The winner was announced at an event at Kings Place as part of Jewish Book Week, chaired by Emily Kasriel, author and Trustee of the Wingate Foundation.                                                                                                                 
Now in its 48th year, the annual prize, worth £4,000 and run in association with the Jewish Literary Foundation, is awarded to the best book, fiction or non-fiction, to convey the idea of Jewishness to the general reader. The Wingate Prize is the only UK literary prize of its kind and attracts nominations from all over the globe. Previous winners include Amos Oz, Zadie Smith, Oliver Sacks, David Grossman and, most recently, Elizabeth McCracken. 

This year’s judging panel was comprised of the chair, Erica Wagner, Keiron Pim, Alice Sherwood and Rabbi Zahavit Shalev.

Press information: Anna Pallai anna@ampliterary.co.uk / 07971 496 227

Follow the Wingate Literary Prize on Bluesky @thewingateprize and on Instagram @The_Wingate_Prize

Follow the Jewish Literary Foundation on Bluesky @jewishliteraryfoundation.co.uk and on Instagram 

NOTES TO EDITORS

Keiron Pim is the author of two biographies, Endless Flight: the Life of Joseph Roth (Granta, 2022) and Jumpin’ Jack Flash: David Litvinoff and the Rock’n’Roll Underworld (Jonathan Cape, 2016). He has taught non-fiction writing at the University of East Anglia and the National Centre for Writing, and written for the Guardian, Daily Telegraph and London Review of Books. He lives in north Norfolk with his wife and three daughters.

Rabbi Zahavit Shalev is a rabbi at New North London Synagogue. She was ordained by Leo Baeck College in 2019, and wrote her rabbinic thesis on sleep. Reading and sleeping are both equally important to her. 

Alice Sherwood is a Senior Visiting Research Fellow at The Policy Institute at King’s College London and author of the award-wining Authenticity: Reclaiming Reality in a Counterfeit Culture (Harper Collins, 2022). She has served as a trustee of the London Library and the Hay Festival Foundation. She lives in London and Wales.

Erica Wagner’s latest book is Mary and Mr Eliot: A Sort Of Love Story. She was the literary editor of the London Times for seventeen years and is a contributing writer for the New Statesman and consulting literary editor for Harper’s Bazaar. She is Editor-at-Large for a new publication, Boundless. She is the author of Chief Engineer: Washington Roebling, The Man Who Built the Brooklyn Bridge, winner of the Eccles Centre and Hay Festival Writer’s Award; her other books are Ariel’s GiftSeizure, Gravity and she is the editor of First Light, a celebration of the work of Alan Garner. She was made a Fellow of the Royal Society of Literature in 2023.

The Wingate Literary Prize was established in 1977 by the late Harold Hyam Wingate. It is now run in association with JW3, the Jewish Community Centre.

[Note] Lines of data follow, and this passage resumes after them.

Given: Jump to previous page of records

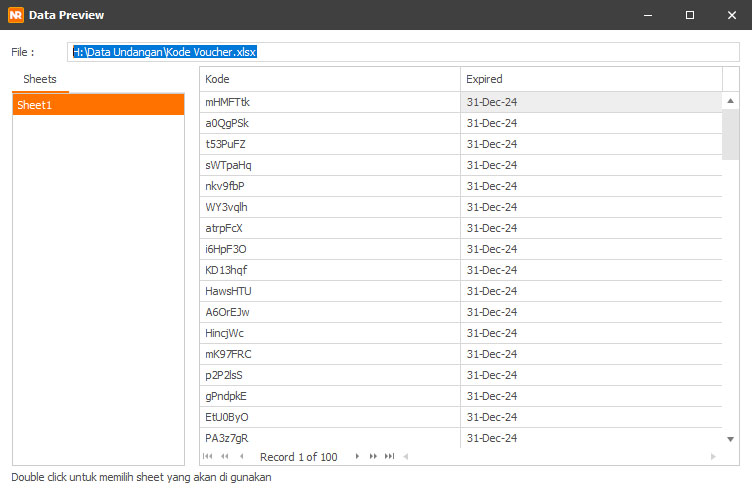Looking at the screenshot, I should 225,457.
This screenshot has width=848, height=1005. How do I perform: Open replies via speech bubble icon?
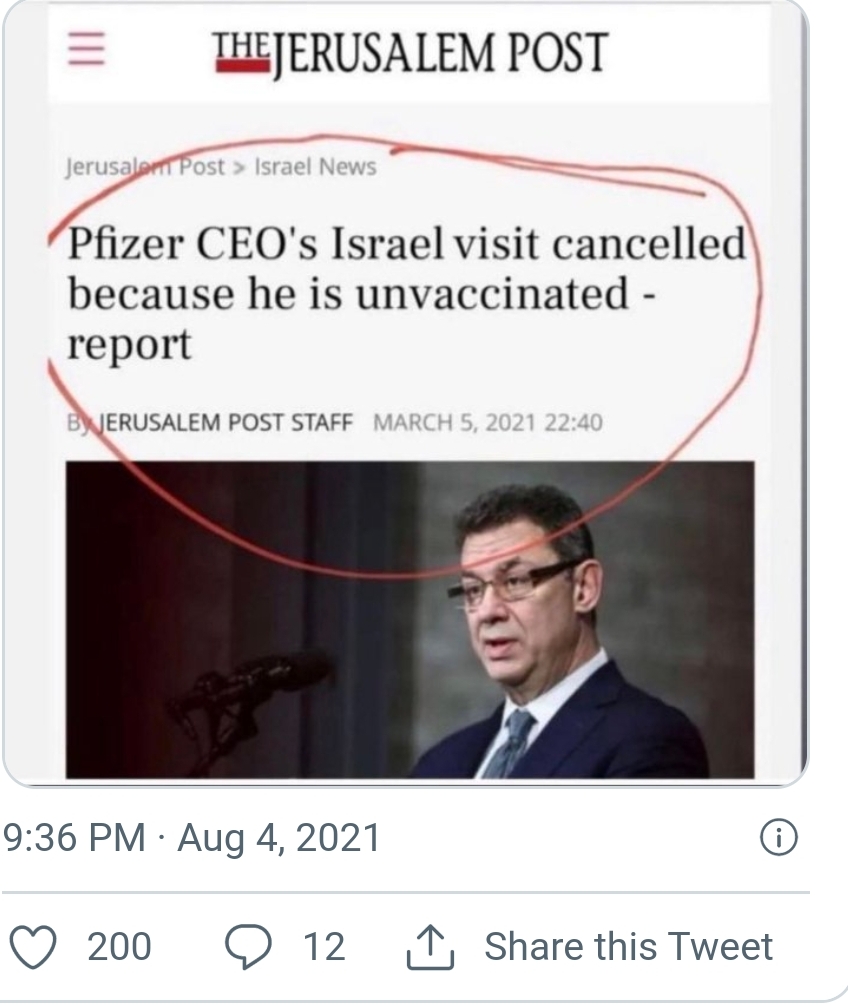coord(248,947)
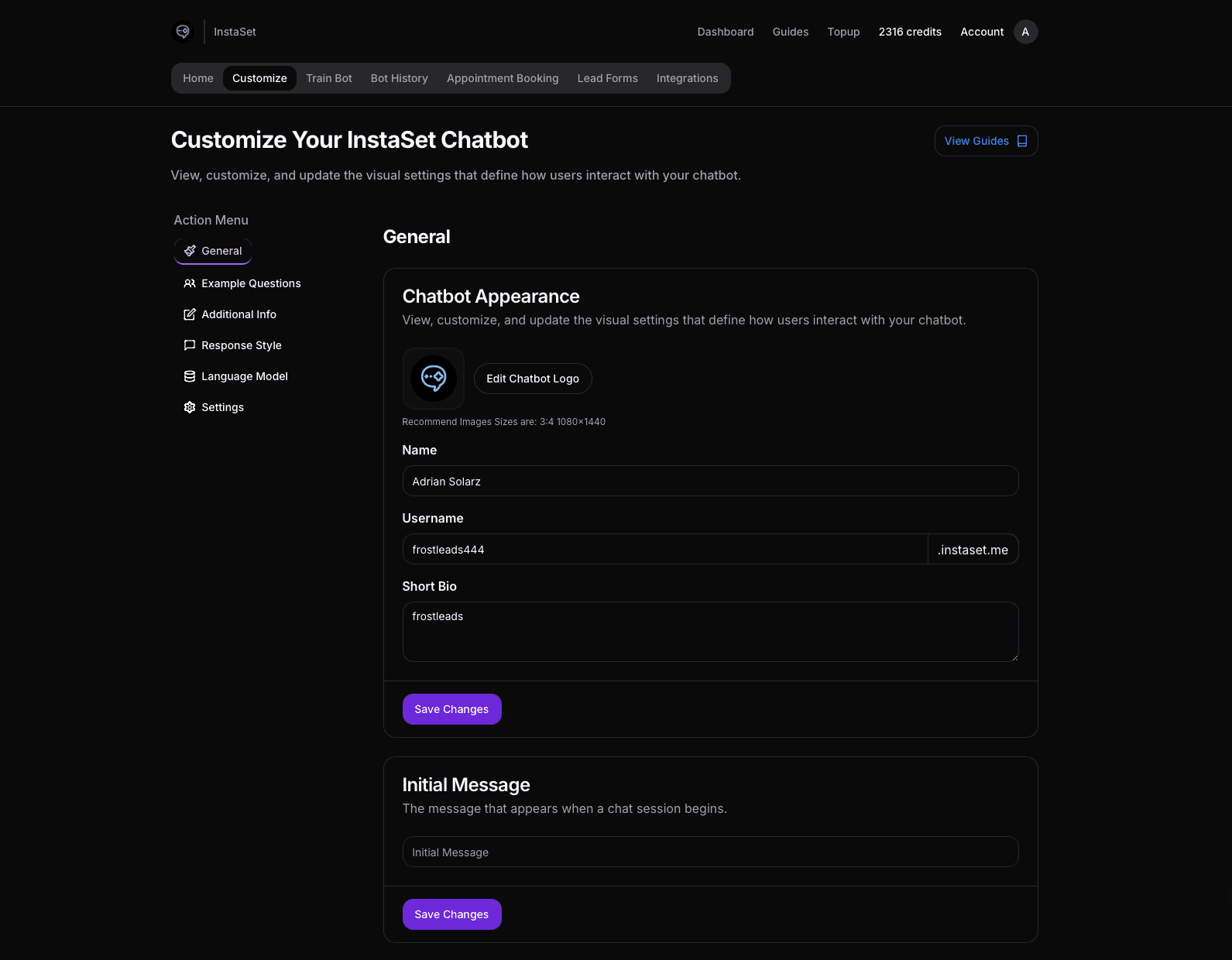The image size is (1232, 960).
Task: Open the Topup link in header
Action: pos(843,32)
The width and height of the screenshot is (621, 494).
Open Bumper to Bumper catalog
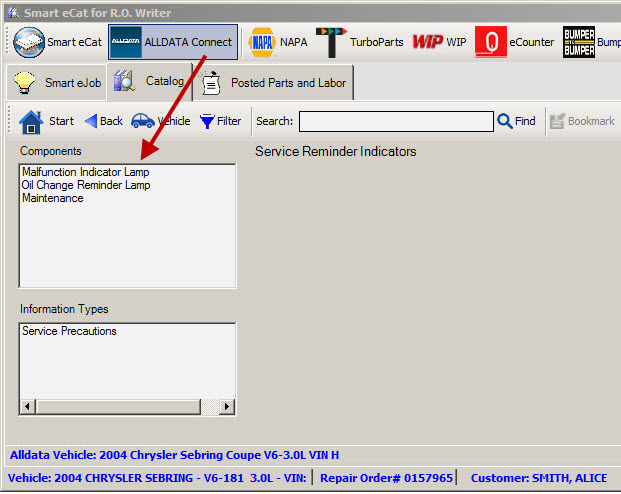pos(592,42)
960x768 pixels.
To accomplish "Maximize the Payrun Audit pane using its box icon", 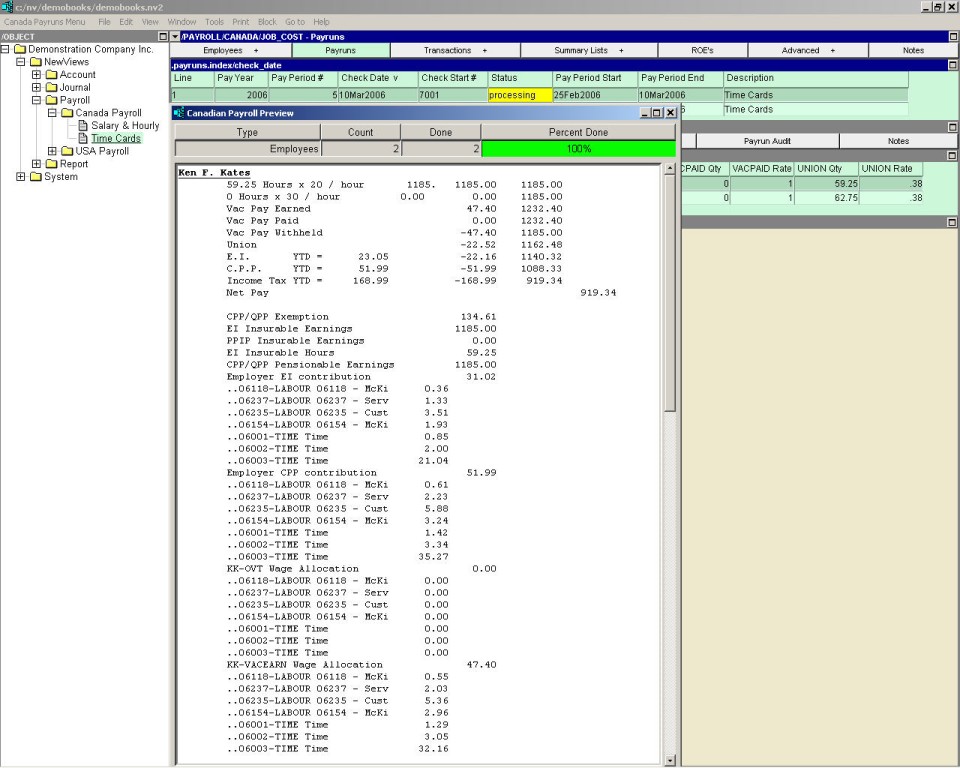I will tap(952, 127).

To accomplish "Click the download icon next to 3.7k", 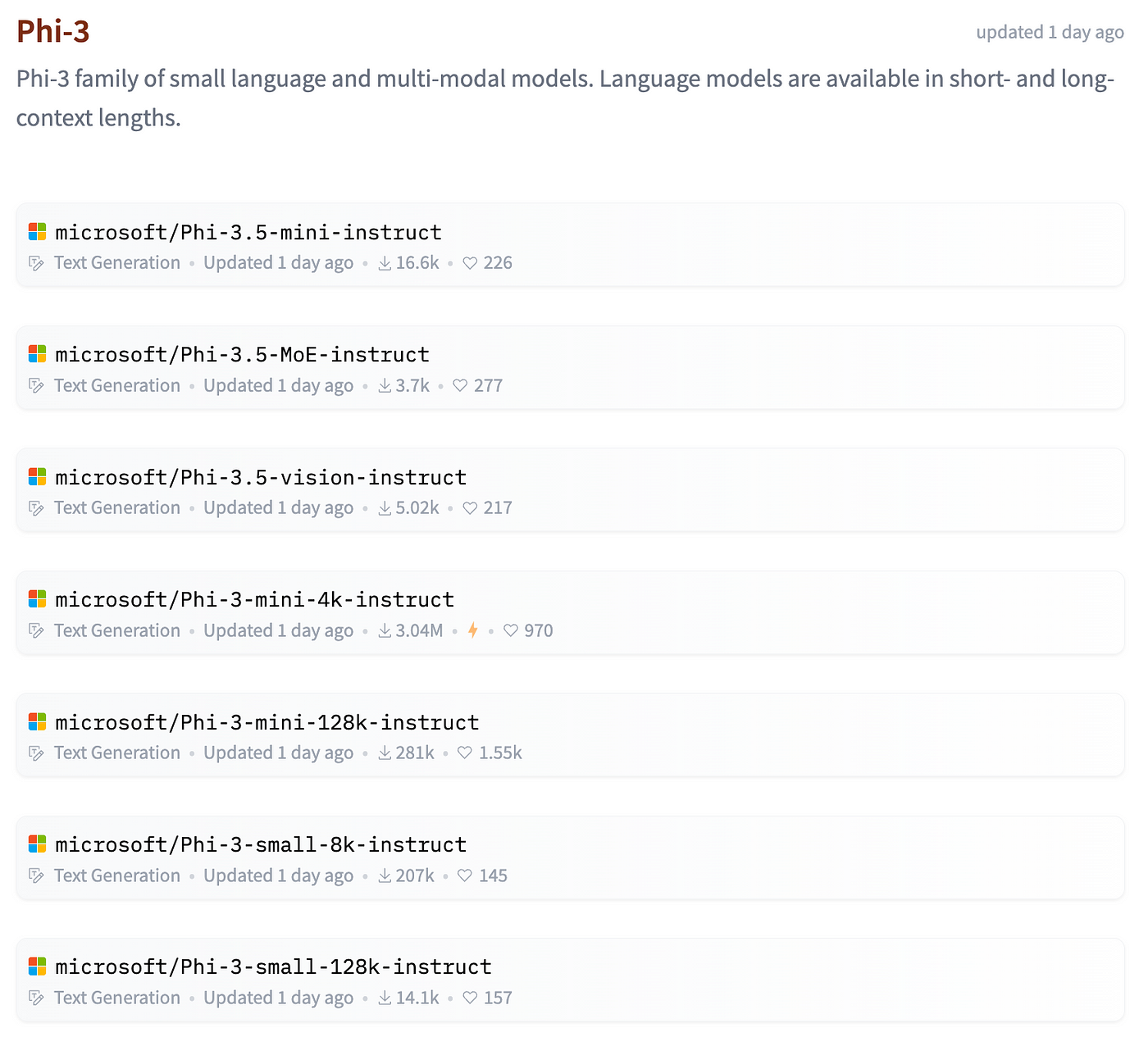I will coord(385,385).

The winner receives £4,000. 

The Harold Hyam Wingate Charitable Foundation is a private grant-giving institution, established over forty years ago. 

The Jewish Literary Foundation works to spread awareness, recognition and enjoyment of the best in ideas and great Jewish writing to as wide an audience as possible, including the annual Book Week festival, an emerging writers’ programme, a schools’ programme, a translation prize, year-round events and a free digital platform with 1,000 hours of video content.